Splicing Up Your Predictions with RNA Contrastive Learning
Novel self-supervised learning approach for RNA property prediction utilizing contrastive learning.
摘要
评审与讨论
This paper proposes a contrastive learning approach to learn RNA representations that can be employed in downstream tasks. Based on functional similarity between a) alternatively spliced RNA and b) homologous gene, the authors build positive sample pairs through these two similarities. A contrastive training objective adapted from SimCLR is then used to train an RNA encoder, along with projection modules. Experiments are conducted on 3 downstream tasks: 1) RNA half-life and 2) Mean ribosomal load and Gene ontology prediction by training a layer on top of frozen representation. The authors showed that their approach outperform other pretrained represrentations in these tasks and is especially effective in the low data regime.
优点
+Strong empirical performance of approach versus baselines +The paper is easy to read and follow +Potential application of approache in biomedicine
缺点
The key novelty of the paper seems to hinge on using functional similarity between a) alternatively spliced RNA and b) homologous genes to create positive sample pairs for contrastive learning. There is little innovation in the machine learning aspect (i.e. novel algorithm or significant change from SimCLR), which might make this more suitable for a biomedicine-focused audience rather than the general machine learning community.
问题
What is the key difference between this approach and existing contrastive objective such as SimCLR apart from exploiting the functional similarity between a) alternatively spliced RNA and b) homologous genes?
==Post-Rebuttal== I appreciate the authors' response and decided to keep my score.
We thank you for commending the clarity of our paper and relative improvement over baseline methods. We have summarized our thoughts about novelty in the top-level comment and highlighted the information weighting of samples proportional to their informativeness in the absence of a view-generating function. We respectfully disagree that this is not of interest to the ICLR community given the growing interest in ML applications for biological sciences but appreciate the suggestion and can aim to describe our approach in more general terms that can be relatable to researchers in related domains.
The paper proposes IsoCLR to learn RNA representations by contrastive learning. Splicing as the augmentation is identified as the key for the success.
优点
- The paper is easy to follow.
- The method is simple, yet effective in the studied tasks.
缺点
- The work has limited novelty and contributions. It simply applies the contrastive objective to the RNA sequence learning, with the major contribution as identifying an effective augmentation method.
- The work narrows down to learn representations of RNA sequences that mainly can be used for property prediction, making the work less interest and has less impact.
- For example, RNA-FM (which was compared to isoCLR in experiments) demonstrate its effectiveness in structural-related prediction (secondary structure predictions, RNA contact predictions, 3D distances, etc.), which is a more crucial aspect in the related field. The current submission is mostly focused on relatively easier tasks, which is not sufficient to verify the effectiveness of learned representations.
问题
N/A
Thank you for a detail-oriented review. Given the overall reviewer sentiment, we have opted not to run experiments for RNA structure prediction for this submission. We agree that including structural prediction tasks will make our evaluations more comprehensive.

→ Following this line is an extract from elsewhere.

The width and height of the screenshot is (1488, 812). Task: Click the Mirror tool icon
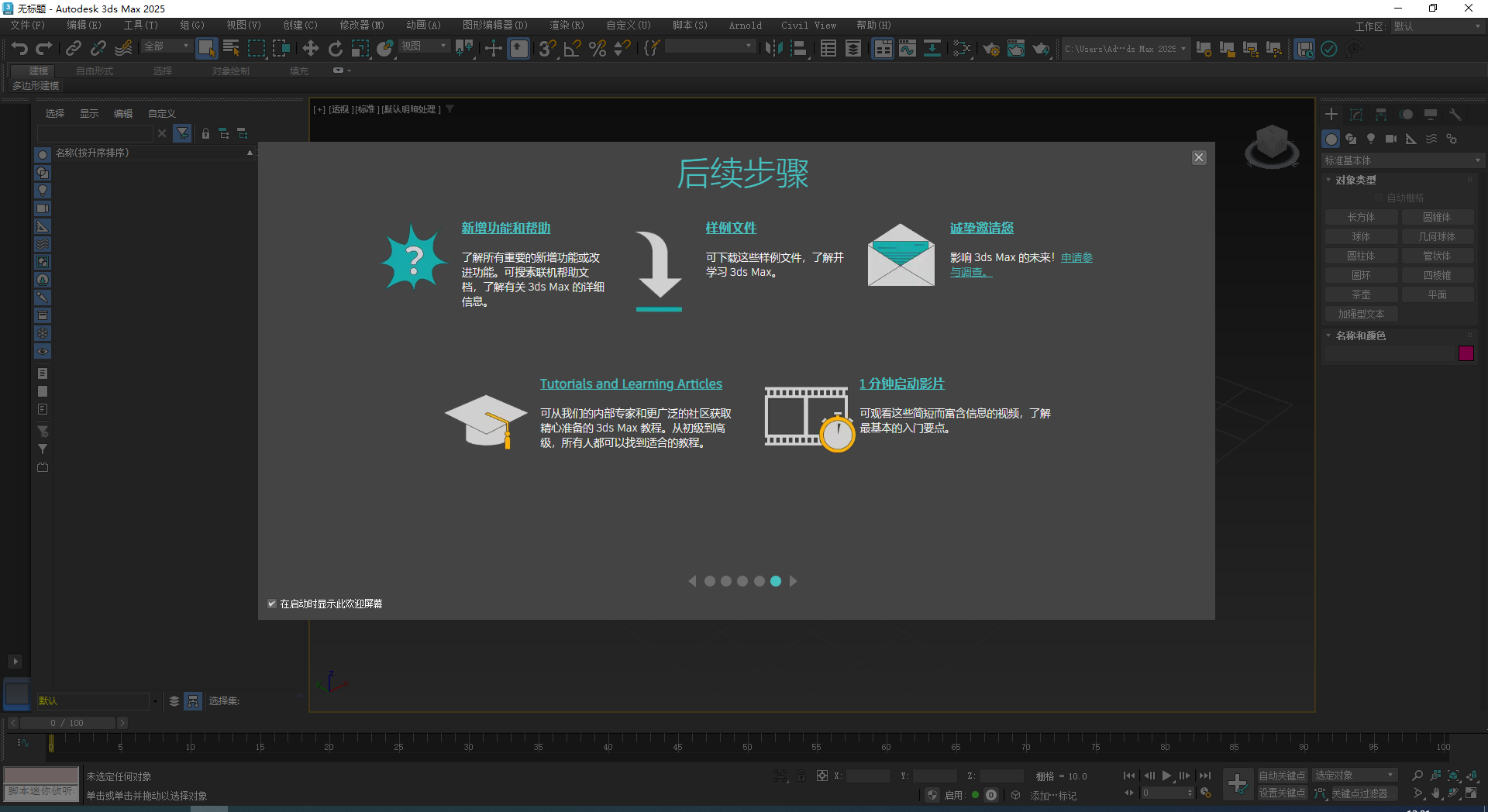tap(773, 49)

This paper introduces a contrastive learning-based method for an RNA pre-trained model. It proposes to utilize functional similarities between sequences generated through alternative splicing and gene duplication as positive samples for contrastive learning and train models on it. It performs linear probing on 3 datasets to show that the proposed method performs well against baselines.
优点
- The idea of utilizing functional similarities between sequences generated through alternative splicing and gene duplication as positive samples for contrastive learning is sound.
- The paper is well written and easy to follow.
缺点
- The empirical analysis is not convincing.
- The number of datasets is limited. Only three datasets are used, among which the performance on Gene ontology is only partially reported in the Appendix.
- What's the point of learning good RNA representations if all your downstream tasks can be solved with standard fine-tuning? In NLP, better sentence embedding can directly be used to amplify retrieval-based QA systems or retrieval-based text generation. But in your application, I do not see the better embeddings helping your downstream applications.
- If I understand correctly, the proposed method works comparably with
Salukiin full fine-tuning while performing worse in linear probing than it. It also has more parameters than it. What is the benefit of your model overSaluki? - How do you use the pre-trained DNA models to solve the RNA prediction tasks? Do you replace all the
UwithTand feed them to the DNA pre-trained models? If this is the case, the comparison between the contrastive training target and MLM/NTP is unfair since the models are trained on different corpus. - If I understand correctly, the proposed model and
Salukiutilize more information than the sequence itself. If this is true, then the comparison with the baselines is unfair. - Why do you present the results on linear probing with models like RNA-FM, NT, and DNA-BERT2 while skipping them in the model fine-tuning? If they can generate embeddings for linear probing on the datasets, you should be able to fine-tune them on the tasks, too. The models, except for NT-2.5b, are not too large to be fine-tuned on consumer GPUs.
问题
Please see the Weaknesses section for my questions. Thanks.
Dear reviewer, thank you for engaging in a thorough evaluation of our paper.
-
The number of datasets is limited
We aim to improve on this in a further iteration, however, we believe the substantial improvement observed in linear probing results over previous methods has merit.
-
What's the point of learning good RNA representations if all your downstream tasks can be solved with standard fine-tuning?
First, we’d like to point the reviewer to Figure 3b in which we demonstrate IsoCLR’s significant improvements in low data availability prediction setting over supervised methods. In biological sciences lower throughput experiments are more common compared to other domains such as language and vision underscoring the utility of this result.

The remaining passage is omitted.